### Work instruction
Once the line holding "You are a computer-use agent." is found in the entries below, transcribe exactly every line up to and including the one holding "The width and height of the screenshot is (297, 255).", but leave out the pictures.

### Supplied material
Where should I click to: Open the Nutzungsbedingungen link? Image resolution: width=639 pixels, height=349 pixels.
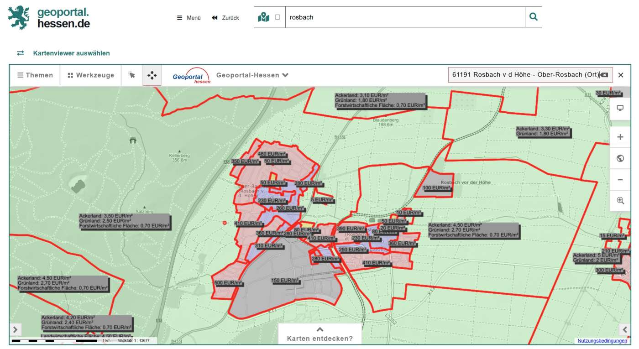602,341
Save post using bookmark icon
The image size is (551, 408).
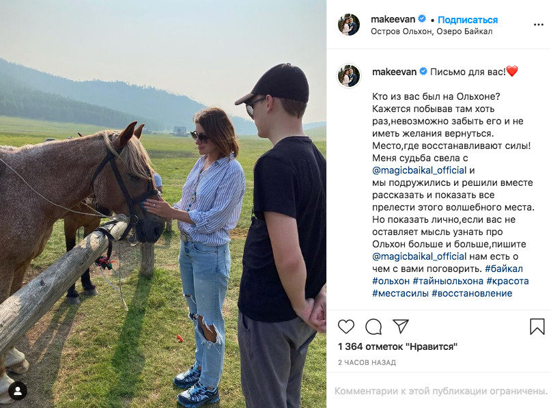point(537,327)
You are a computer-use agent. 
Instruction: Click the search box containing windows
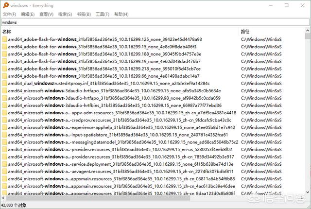click(156, 22)
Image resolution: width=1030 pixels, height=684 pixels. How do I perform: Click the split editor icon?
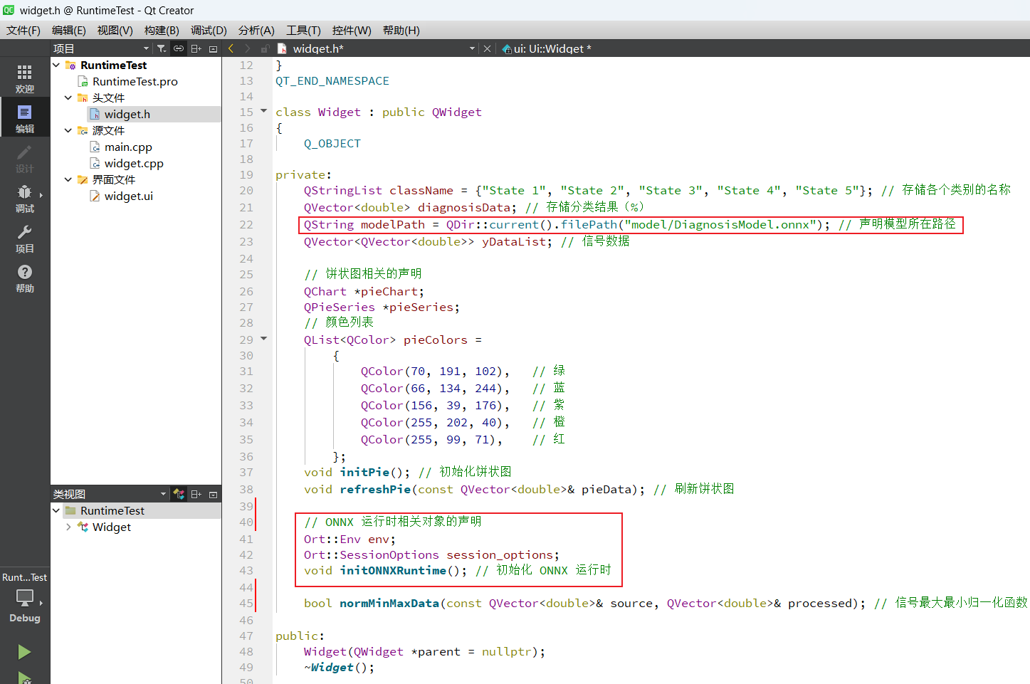coord(195,48)
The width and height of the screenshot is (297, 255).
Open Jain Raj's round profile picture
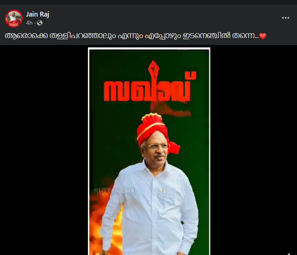tap(14, 19)
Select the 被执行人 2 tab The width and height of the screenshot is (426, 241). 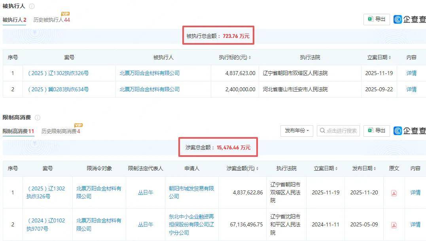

### Written solution
You are a computer-use agent. 
Instruction: Click the search box containing windows
click(156, 22)
Image resolution: width=1030 pixels, height=684 pixels. How do I perform: Click the split editor icon?
coord(195,48)
The width and height of the screenshot is (297, 255).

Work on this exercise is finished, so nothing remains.